On J. M. Coetzee by Ceridwen Dovey
03 Oct 2018
For Ceridwen Dovey, J.M. Coetzee ‘has always been there, an unseen but strongly felt presence in our small family drama’. As a child, she observed with fascination her mother’s immersion in Coetzee’s writing as she worked on what would become the first critical study of his early novels.
Even now, as a writer herself, Ceridwen’s relationship with Coetzee’s books is still mediated by her mother’s readings of them: to get to him, she must first step through her mother’s formidable mind. With tenderness and insight, Dovey draws on this personal history to explore the Nobel Prize-winner’s work – how his books ‘do theory’ on themselves – while also tracing the intellectual heritage that has been passed from mother to daughter.’
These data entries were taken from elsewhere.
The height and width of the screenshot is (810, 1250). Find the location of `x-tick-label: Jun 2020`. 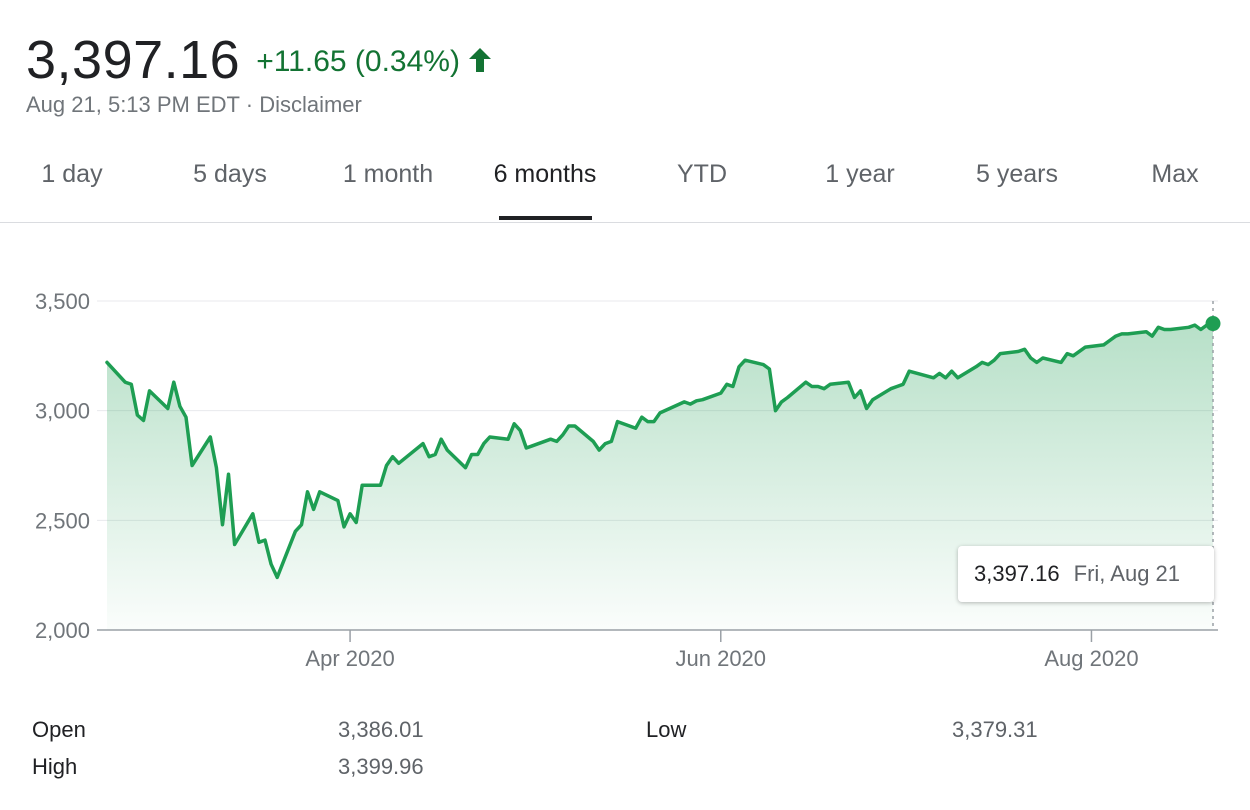

x-tick-label: Jun 2020 is located at coordinates (722, 658).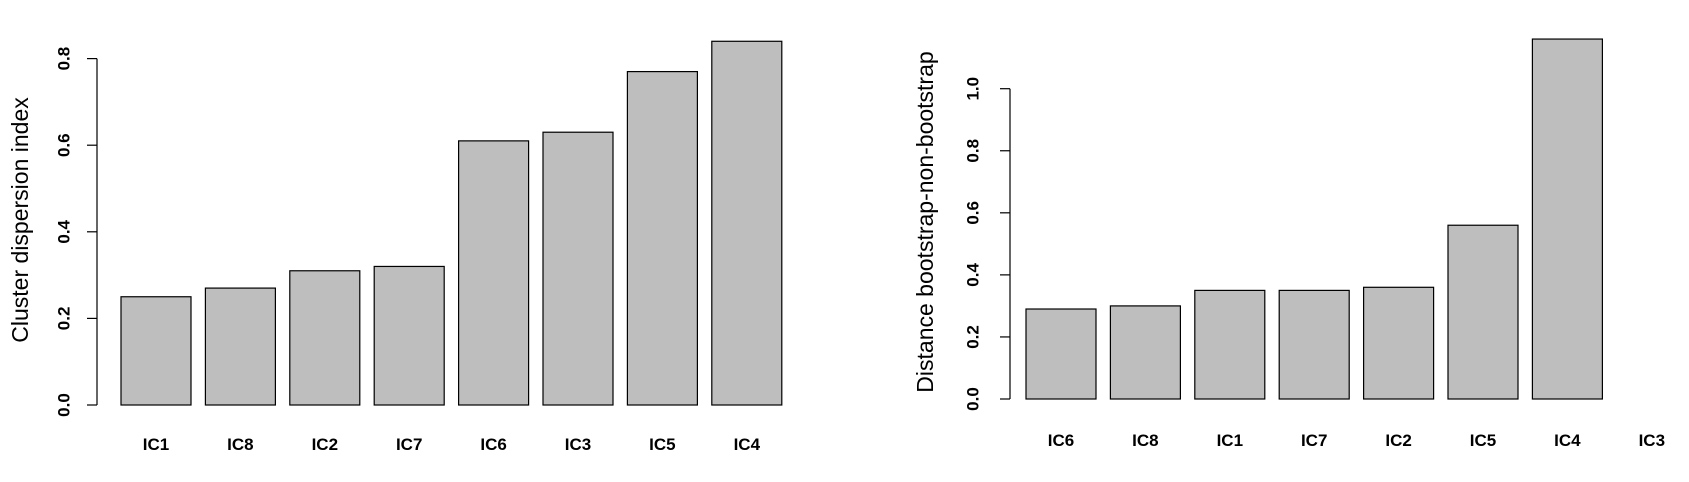  I want to click on y-axis-title: Cluster dispersion index, so click(20, 220). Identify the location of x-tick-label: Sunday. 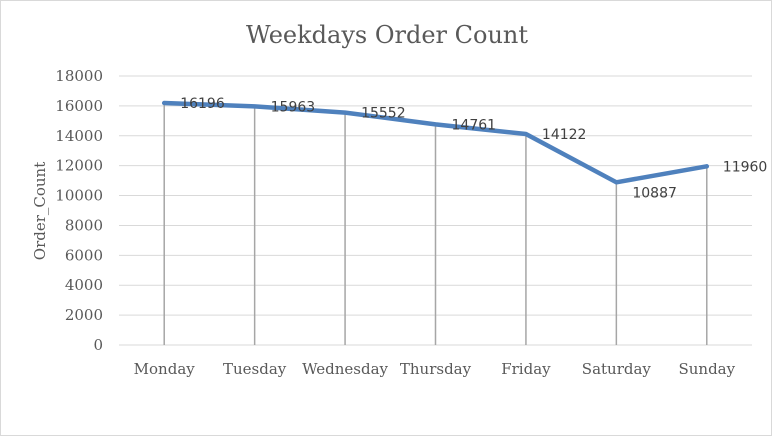
(706, 369).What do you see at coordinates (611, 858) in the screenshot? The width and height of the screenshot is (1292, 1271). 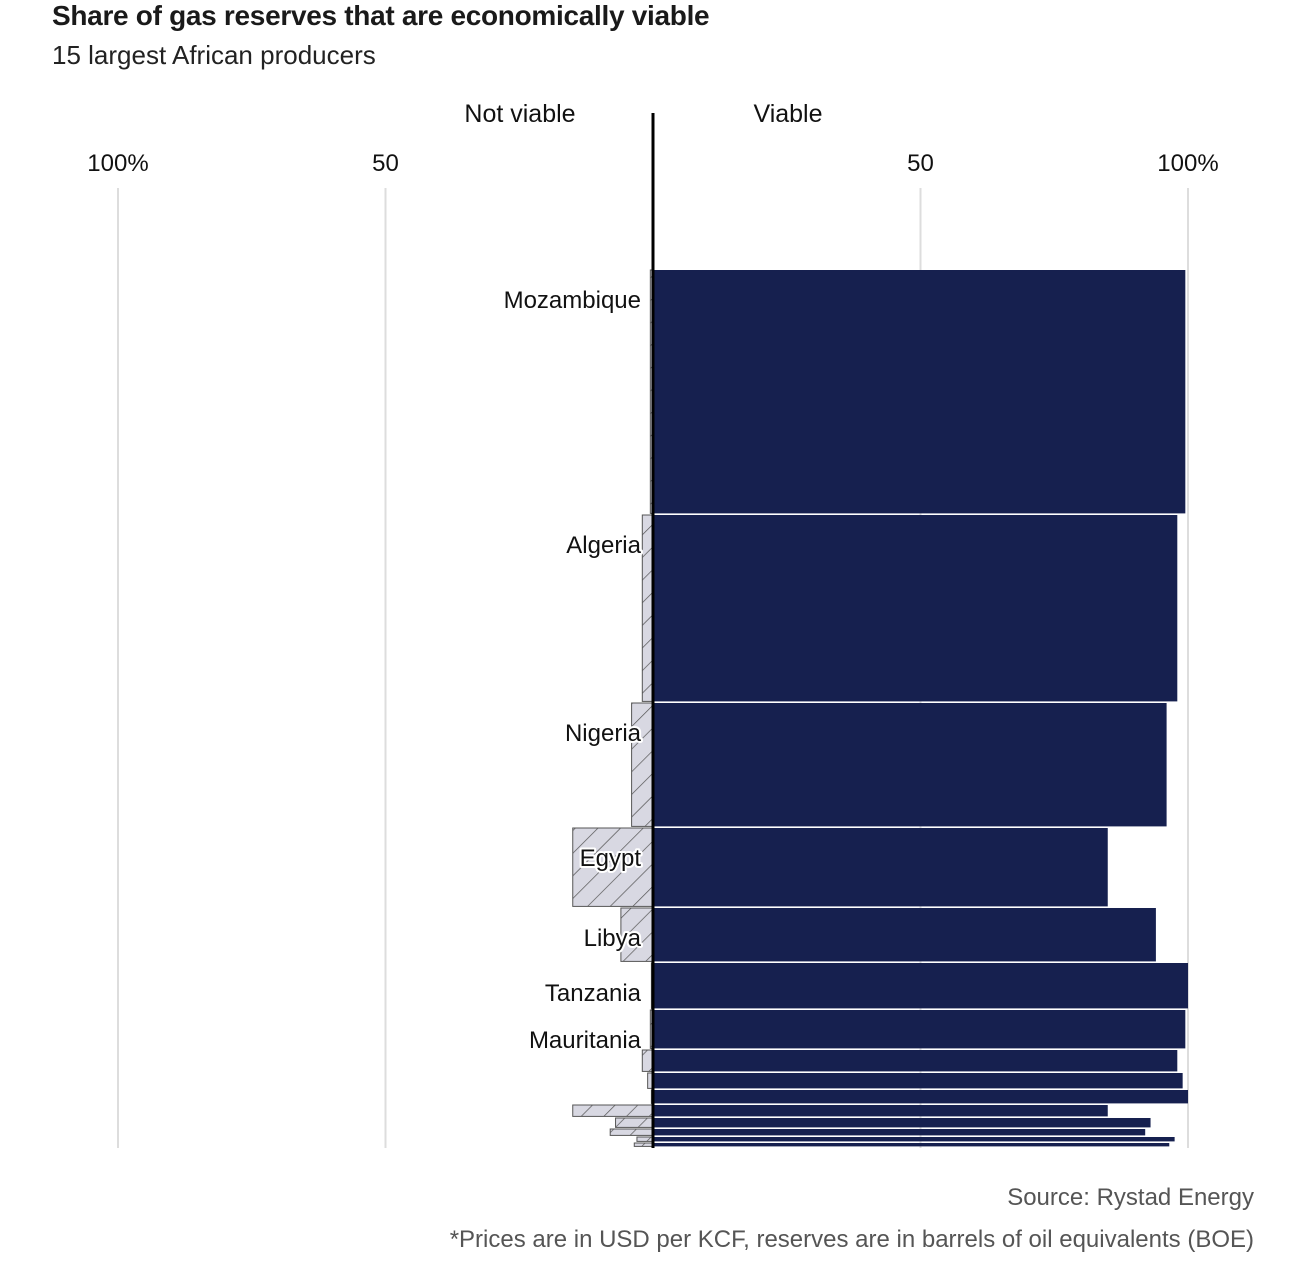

In the Writers on Writers series, leading writers reflect on another Australian writer who has inspired and fascinated them. Provocative, crisp and written from a practitioner’s perspective, the series starts a fresh conversation between past and present, writer and reader. It sheds light on the craft of writing, and introduces some intriguing and talented authors and their work.
About the author:
Ceridwen Dovey was born in South Africa and grew up between South Africa and Australia. Her debut novel, Blood Kin, was published in fifteen countries and shortlisted for the Dylan Thomas Award. Her second book, Only the Animals, won the inaugural 2014 Readings New Australian Writing Award, and her new novel, In the Garden of the Fugitives, was published earlier this year. She writes non-fiction regularly for newyorker.com and The Monthly, and lives in Sydney.
Publisher: Black Inc. in association with the University of Melbourne and State Library Victoria.